If you view the attributes of a NiFi FlowFile you can see that there is an attribute named idol.reference.action. This attribute specifies what an indexer, such as the PutIDOL processor, must do with the document. For example, if the FlowFile represents a new item that was created in the repository, the connector sets this attribute to Add so that the document is added to the index.
When a connector synchronizes with a repository it might find an existing item has changed. If the change affects only the document metadata, the connector ingests a metadata-only document with the updated field values. In this case the idol.reference.action is set to Update.

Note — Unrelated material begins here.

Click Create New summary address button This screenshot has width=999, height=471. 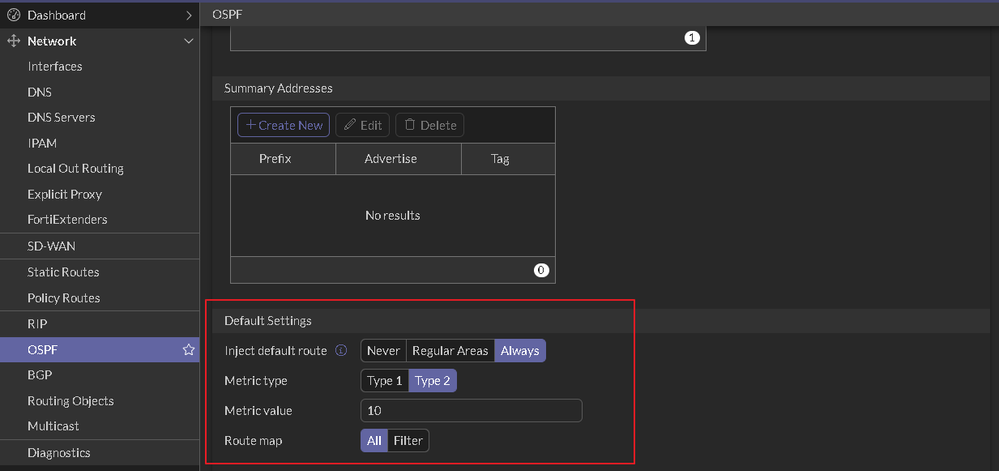pyautogui.click(x=284, y=125)
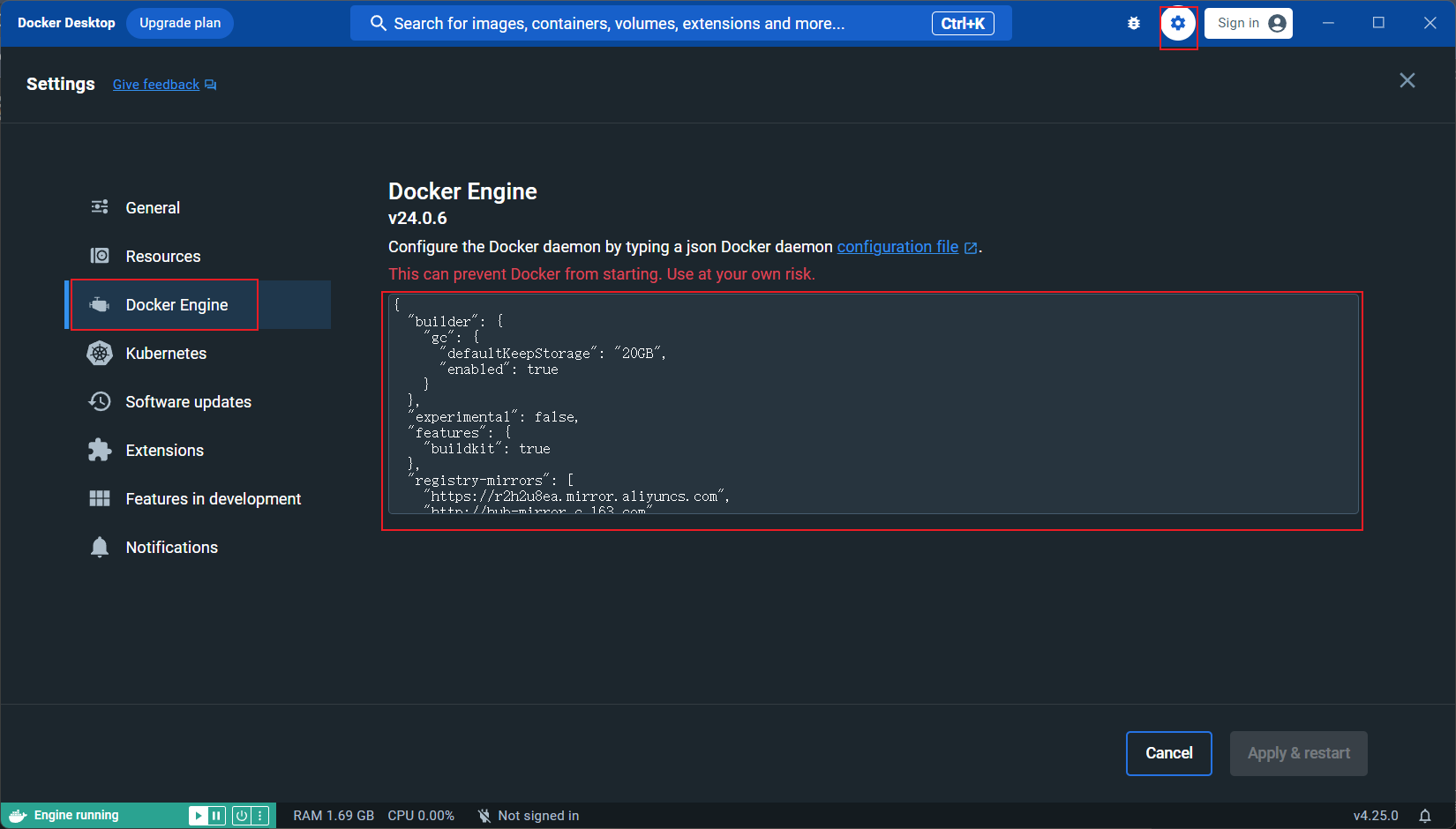This screenshot has height=829, width=1456.
Task: Open Extensions settings section
Action: coord(164,451)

If an item in a repository is modified and the change affects the document content, the connector ingests two documents. The first document has an idol.reference.action of Delete to delete the existing document from the index, and the second has the action Add, to add a document containing the new content. These documents must be indexed in the correct order. The delete has to be indexed first, to remove the existing document. If the documents are indexed the other way around then the new content is added and immediately deleted.
NiFi Ingest provides a way to ensure that your documents are indexed in the correct order, but this is something that you must configure.
To ensure that documents are indexed in the correct order:
- Create a DocumentRegistryService controller service. This service manages a database of dependencies for all of the documents that you process.
- Configure your processors to use the DocumentRegistryService. The PutIDOL processor has to use the service so that it can index documents in the correct order, but you might also need to configure other processors. Some NiFi Ingest processors create documents and these must also be tracked. For example, NiFi Ingest connectors create documents when they synchronize with a data repository. The KeyViewExtractFiles processor can create new documents that represent extracted subfiles, and these documents might be dependencies of another document. Therefore the KeyViewExtractFiles processor must register the documents it creates through your DocumentRegistryService.
- Start your dataflow with either a NiFi Ingest connector, or an input port followed by a RegisterDocument processor.
- Ensure that all paths through the dataflow end with an UnregisterDocument processor.
IMPORTANT: Do not delete FlowFiles that have been registered with a DocumentRegistryService. If you stop processing a FlowFile that has been registered by a connector or through the RegisterDocument processor, any subsequent processor that uses the DocumentRegistryServiceImpl might wait for that document indefinitely. The only way to remove dependencies on a deleted FlowFile is to stop processing and delete the document registry database.
If you want to stop processing a FlowFile (for example, because you do not want to index it), OpenText recommends that you route the FlowFile to an UnregisterDocument processor.